■ **What to produce**: Copy each of the following rows word for word, keeping every character, number, and line break unchanged.

· · · ·

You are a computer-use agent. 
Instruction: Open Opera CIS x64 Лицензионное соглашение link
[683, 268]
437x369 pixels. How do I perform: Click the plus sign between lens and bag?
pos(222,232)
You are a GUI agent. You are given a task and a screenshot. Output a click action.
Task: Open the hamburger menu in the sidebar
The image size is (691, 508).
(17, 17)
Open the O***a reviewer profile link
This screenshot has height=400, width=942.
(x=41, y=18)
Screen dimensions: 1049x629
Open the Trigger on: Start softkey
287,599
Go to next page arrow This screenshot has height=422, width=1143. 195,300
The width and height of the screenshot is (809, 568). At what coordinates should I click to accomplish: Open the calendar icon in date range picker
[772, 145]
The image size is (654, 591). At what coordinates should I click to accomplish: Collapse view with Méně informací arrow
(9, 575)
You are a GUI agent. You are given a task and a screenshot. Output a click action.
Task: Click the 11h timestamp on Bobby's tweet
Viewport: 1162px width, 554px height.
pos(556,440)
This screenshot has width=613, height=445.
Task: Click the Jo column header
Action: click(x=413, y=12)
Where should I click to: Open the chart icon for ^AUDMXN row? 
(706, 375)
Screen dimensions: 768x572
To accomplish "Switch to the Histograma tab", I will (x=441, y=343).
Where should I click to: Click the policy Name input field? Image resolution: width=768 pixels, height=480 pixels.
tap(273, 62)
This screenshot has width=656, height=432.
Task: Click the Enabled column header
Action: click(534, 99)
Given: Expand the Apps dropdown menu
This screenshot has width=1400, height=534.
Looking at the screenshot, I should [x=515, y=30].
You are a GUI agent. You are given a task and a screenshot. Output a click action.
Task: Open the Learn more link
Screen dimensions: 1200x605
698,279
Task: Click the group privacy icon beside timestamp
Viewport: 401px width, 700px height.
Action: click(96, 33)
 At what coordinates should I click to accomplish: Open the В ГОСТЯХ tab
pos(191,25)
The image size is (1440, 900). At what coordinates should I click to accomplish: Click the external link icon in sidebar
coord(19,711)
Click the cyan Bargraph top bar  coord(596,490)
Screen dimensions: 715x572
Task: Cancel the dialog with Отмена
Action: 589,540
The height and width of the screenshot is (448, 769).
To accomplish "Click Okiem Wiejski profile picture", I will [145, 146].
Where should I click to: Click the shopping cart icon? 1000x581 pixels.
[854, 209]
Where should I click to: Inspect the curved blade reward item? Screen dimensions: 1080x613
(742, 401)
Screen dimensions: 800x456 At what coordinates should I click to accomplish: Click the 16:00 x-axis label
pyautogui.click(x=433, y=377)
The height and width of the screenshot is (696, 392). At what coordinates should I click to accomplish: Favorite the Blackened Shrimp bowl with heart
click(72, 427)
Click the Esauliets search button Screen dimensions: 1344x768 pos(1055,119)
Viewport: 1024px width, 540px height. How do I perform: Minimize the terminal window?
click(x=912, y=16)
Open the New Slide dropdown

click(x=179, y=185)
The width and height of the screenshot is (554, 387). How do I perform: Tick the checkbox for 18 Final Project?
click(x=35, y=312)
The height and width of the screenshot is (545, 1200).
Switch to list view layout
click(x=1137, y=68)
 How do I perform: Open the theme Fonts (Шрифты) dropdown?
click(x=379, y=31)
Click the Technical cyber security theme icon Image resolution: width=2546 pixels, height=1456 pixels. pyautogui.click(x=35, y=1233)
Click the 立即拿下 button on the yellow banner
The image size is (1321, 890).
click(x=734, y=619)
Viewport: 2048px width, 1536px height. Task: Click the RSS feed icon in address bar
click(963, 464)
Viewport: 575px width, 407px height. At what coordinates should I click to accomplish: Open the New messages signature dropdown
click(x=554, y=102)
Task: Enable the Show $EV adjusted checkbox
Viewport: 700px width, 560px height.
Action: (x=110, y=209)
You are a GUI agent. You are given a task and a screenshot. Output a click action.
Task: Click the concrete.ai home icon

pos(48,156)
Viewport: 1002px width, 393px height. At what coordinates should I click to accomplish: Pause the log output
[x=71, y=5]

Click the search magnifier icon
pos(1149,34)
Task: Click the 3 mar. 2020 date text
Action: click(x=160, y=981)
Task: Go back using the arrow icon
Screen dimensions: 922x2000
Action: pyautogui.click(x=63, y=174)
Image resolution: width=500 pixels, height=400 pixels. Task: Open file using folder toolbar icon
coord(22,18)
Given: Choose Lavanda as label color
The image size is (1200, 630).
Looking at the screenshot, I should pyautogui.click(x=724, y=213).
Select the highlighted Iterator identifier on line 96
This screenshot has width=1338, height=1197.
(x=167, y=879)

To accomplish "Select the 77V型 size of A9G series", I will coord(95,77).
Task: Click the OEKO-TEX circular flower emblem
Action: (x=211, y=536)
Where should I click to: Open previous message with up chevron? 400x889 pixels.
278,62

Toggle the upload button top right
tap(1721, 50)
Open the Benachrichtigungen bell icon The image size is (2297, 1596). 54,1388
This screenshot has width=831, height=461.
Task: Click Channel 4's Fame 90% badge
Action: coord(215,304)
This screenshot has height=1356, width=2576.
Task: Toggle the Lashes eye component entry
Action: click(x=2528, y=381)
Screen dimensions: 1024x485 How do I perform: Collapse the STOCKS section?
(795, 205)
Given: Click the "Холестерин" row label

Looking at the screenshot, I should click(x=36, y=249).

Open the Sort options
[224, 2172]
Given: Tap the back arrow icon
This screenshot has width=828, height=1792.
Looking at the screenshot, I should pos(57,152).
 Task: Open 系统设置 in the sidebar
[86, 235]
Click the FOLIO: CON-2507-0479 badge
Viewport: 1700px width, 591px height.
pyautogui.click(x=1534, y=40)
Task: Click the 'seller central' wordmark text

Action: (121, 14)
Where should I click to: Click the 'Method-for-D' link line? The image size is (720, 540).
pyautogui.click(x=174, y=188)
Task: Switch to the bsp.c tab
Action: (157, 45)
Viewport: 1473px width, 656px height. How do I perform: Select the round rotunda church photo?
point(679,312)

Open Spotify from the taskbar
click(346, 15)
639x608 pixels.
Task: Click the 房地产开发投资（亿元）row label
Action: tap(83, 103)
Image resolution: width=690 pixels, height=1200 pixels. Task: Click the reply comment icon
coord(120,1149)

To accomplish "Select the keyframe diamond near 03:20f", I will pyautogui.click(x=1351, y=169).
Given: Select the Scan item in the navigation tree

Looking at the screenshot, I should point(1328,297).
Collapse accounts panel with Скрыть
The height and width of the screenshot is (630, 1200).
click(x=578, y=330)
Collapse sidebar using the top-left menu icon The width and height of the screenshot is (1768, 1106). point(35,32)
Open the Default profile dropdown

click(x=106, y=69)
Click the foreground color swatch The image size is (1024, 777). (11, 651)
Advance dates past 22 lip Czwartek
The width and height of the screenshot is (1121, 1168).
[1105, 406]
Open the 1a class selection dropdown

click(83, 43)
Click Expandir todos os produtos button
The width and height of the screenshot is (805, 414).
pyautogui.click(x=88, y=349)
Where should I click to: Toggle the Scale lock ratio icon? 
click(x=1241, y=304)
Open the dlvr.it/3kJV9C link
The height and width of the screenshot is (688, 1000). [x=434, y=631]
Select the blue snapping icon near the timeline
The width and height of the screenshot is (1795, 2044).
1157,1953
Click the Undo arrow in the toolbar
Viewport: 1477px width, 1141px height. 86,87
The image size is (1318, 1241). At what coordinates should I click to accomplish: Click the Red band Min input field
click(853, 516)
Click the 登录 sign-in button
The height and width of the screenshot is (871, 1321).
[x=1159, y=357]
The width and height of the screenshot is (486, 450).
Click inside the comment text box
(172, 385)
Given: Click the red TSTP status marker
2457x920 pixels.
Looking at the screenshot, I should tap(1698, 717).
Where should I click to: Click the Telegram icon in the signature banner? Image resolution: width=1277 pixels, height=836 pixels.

· · · ·

■ **The reply**:
You are a computer-use agent. 
Instruction: Open Opera CIS x64 Лицензионное соглашение link
[683, 268]
437x369 pixels. How do I perform: Click the plus sign between lens and bag?
pos(222,232)
You are a GUI agent. You are given a task and a screenshot. Output a click action.
Task: Open the hamburger menu in the sidebar
The image size is (691, 508).
(17, 17)
Open the O***a reviewer profile link
This screenshot has height=400, width=942.
(x=41, y=18)
Screen dimensions: 1049x629
Open the Trigger on: Start softkey
287,599
Go to next page arrow This screenshot has height=422, width=1143. 195,300
The width and height of the screenshot is (809, 568). At what coordinates should I click to accomplish: Open the calendar icon in date range picker
[772, 145]
The image size is (654, 591). At what coordinates should I click to accomplish: Collapse view with Méně informací arrow
(9, 575)
You are a GUI agent. You are given a task and a screenshot. Output a click action.
Task: Click the 11h timestamp on Bobby's tweet
Viewport: 1162px width, 554px height.
pos(556,440)
This screenshot has width=613, height=445.
Task: Click the Jo column header
Action: click(x=413, y=12)
Where should I click to: Open the chart icon for ^AUDMXN row? 
(706, 375)
Screen dimensions: 768x572
To accomplish "Switch to the Histograma tab", I will (x=441, y=343).
Where should I click to: Click the policy Name input field? Image resolution: width=768 pixels, height=480 pixels.
tap(273, 62)
This screenshot has width=656, height=432.
Task: Click the Enabled column header
Action: click(534, 99)
Given: Expand the Apps dropdown menu
This screenshot has width=1400, height=534.
Looking at the screenshot, I should [x=515, y=30].
You are a GUI agent. You are given a task and a screenshot. Output a click action.
Task: Open the Learn more link
Screen dimensions: 1200x605
698,279
Task: Click the group privacy icon beside timestamp
Viewport: 401px width, 700px height.
Action: click(96, 33)
 At what coordinates should I click to accomplish: Open the В ГОСТЯХ tab
pos(191,25)
The image size is (1440, 900). At what coordinates should I click to accomplish: Click the external link icon in sidebar
coord(19,711)
Click the cyan Bargraph top bar  coord(596,490)
Screen dimensions: 715x572
Task: Cancel the dialog with Отмена
Action: 589,540
The height and width of the screenshot is (448, 769).
To accomplish "Click Okiem Wiejski profile picture", I will [145, 146].
Where should I click to: Click the shopping cart icon? 1000x581 pixels.
[854, 209]
Where should I click to: Inspect the curved blade reward item? Screen dimensions: 1080x613
(742, 401)
Screen dimensions: 800x456 At what coordinates should I click to accomplish: Click the 16:00 x-axis label
pyautogui.click(x=433, y=377)
The height and width of the screenshot is (696, 392). At what coordinates should I click to accomplish: Favorite the Blackened Shrimp bowl with heart
click(72, 427)
Click the Esauliets search button Screen dimensions: 1344x768 pos(1055,119)
Viewport: 1024px width, 540px height. How do I perform: Minimize the terminal window?
click(x=912, y=16)
Open the New Slide dropdown

click(x=179, y=185)
The width and height of the screenshot is (554, 387). How do I perform: Tick the checkbox for 18 Final Project?
click(x=35, y=312)
The height and width of the screenshot is (545, 1200).
Switch to list view layout
click(x=1137, y=68)
 How do I perform: Open the theme Fonts (Шрифты) dropdown?
click(x=379, y=31)
Click the Technical cyber security theme icon Image resolution: width=2546 pixels, height=1456 pixels. pyautogui.click(x=35, y=1233)
Click the 立即拿下 button on the yellow banner
The image size is (1321, 890).
click(x=734, y=619)
Viewport: 2048px width, 1536px height. Task: Click the RSS feed icon in address bar
click(963, 464)
Viewport: 575px width, 407px height. At what coordinates should I click to accomplish: Open the New messages signature dropdown
click(x=554, y=102)
Task: Enable the Show $EV adjusted checkbox
Viewport: 700px width, 560px height.
Action: (x=110, y=209)
You are a GUI agent. You are given a task and a screenshot. Output a click action.
Task: Click the concrete.ai home icon

pos(48,156)
Viewport: 1002px width, 393px height. At what coordinates should I click to accomplish: Pause the log output
[x=71, y=5]

Click the search magnifier icon
pos(1149,34)
Task: Click the 3 mar. 2020 date text
Action: click(x=160, y=981)
Task: Go back using the arrow icon
Screen dimensions: 922x2000
Action: pyautogui.click(x=63, y=174)
Image resolution: width=500 pixels, height=400 pixels. Task: Open file using folder toolbar icon
coord(22,18)
Given: Choose Lavanda as label color
The image size is (1200, 630).
Looking at the screenshot, I should pyautogui.click(x=724, y=213).
Select the highlighted Iterator identifier on line 96
This screenshot has width=1338, height=1197.
(x=167, y=879)

To accomplish "Select the 77V型 size of A9G series", I will coord(95,77).
Task: Click the OEKO-TEX circular flower emblem
Action: (x=211, y=536)
Where should I click to: Open previous message with up chevron? 400x889 pixels.
278,62

Toggle the upload button top right
tap(1721, 50)
Open the Benachrichtigungen bell icon The image size is (2297, 1596). 54,1388
This screenshot has width=831, height=461.
Task: Click Channel 4's Fame 90% badge
Action: coord(215,304)
This screenshot has height=1356, width=2576.
Task: Toggle the Lashes eye component entry
Action: click(x=2528, y=381)
Screen dimensions: 1024x485 How do I perform: Collapse the STOCKS section?
(795, 205)
Given: Click the "Холестерин" row label

Looking at the screenshot, I should click(x=36, y=249).

Open the Sort options
[224, 2172]
Given: Tap the back arrow icon
This screenshot has width=828, height=1792.
Looking at the screenshot, I should pos(57,152).
 Task: Open 系统设置 in the sidebar
[86, 235]
Click the FOLIO: CON-2507-0479 badge
Viewport: 1700px width, 591px height.
pyautogui.click(x=1534, y=40)
Task: Click the 'seller central' wordmark text

Action: (121, 14)
Where should I click to: Click the 'Method-for-D' link line? The image size is (720, 540).
pyautogui.click(x=174, y=188)
Task: Switch to the bsp.c tab
Action: (157, 45)
Viewport: 1473px width, 656px height. How do I perform: Select the round rotunda church photo?
point(679,312)

Open Spotify from the taskbar
click(346, 15)
639x608 pixels.
Task: Click the 房地产开发投资（亿元）row label
Action: tap(83, 103)
Image resolution: width=690 pixels, height=1200 pixels. Task: Click the reply comment icon
coord(120,1149)

To accomplish "Select the keyframe diamond near 03:20f", I will pyautogui.click(x=1351, y=169).
Given: Select the Scan item in the navigation tree

Looking at the screenshot, I should point(1328,297).
Collapse accounts panel with Скрыть
The height and width of the screenshot is (630, 1200).
click(x=578, y=330)
Collapse sidebar using the top-left menu icon The width and height of the screenshot is (1768, 1106). point(35,32)
Open the Default profile dropdown

click(x=106, y=69)
Click the foreground color swatch The image size is (1024, 777). (11, 651)
Advance dates past 22 lip Czwartek
The width and height of the screenshot is (1121, 1168).
[1105, 406]
Open the 1a class selection dropdown

click(83, 43)
Click Expandir todos os produtos button
The width and height of the screenshot is (805, 414).
pyautogui.click(x=88, y=349)
Where should I click to: Toggle the Scale lock ratio icon? 
click(x=1241, y=304)
Open the dlvr.it/3kJV9C link
The height and width of the screenshot is (688, 1000). [x=434, y=631]
Select the blue snapping icon near the timeline
The width and height of the screenshot is (1795, 2044).
1157,1953
Click the Undo arrow in the toolbar
Viewport: 1477px width, 1141px height. 86,87
The image size is (1318, 1241). At what coordinates should I click to accomplish: Click the Red band Min input field
click(853, 516)
Click the 登录 sign-in button
The height and width of the screenshot is (871, 1321).
[x=1159, y=357]
The width and height of the screenshot is (486, 450).
Click inside the comment text box
(172, 385)
Given: Click the red TSTP status marker
2457x920 pixels.
Looking at the screenshot, I should tap(1698, 717).
Where should I click to: Click the Telegram icon in the signature banner? Image resolution: width=1277 pixels, height=836 pixels.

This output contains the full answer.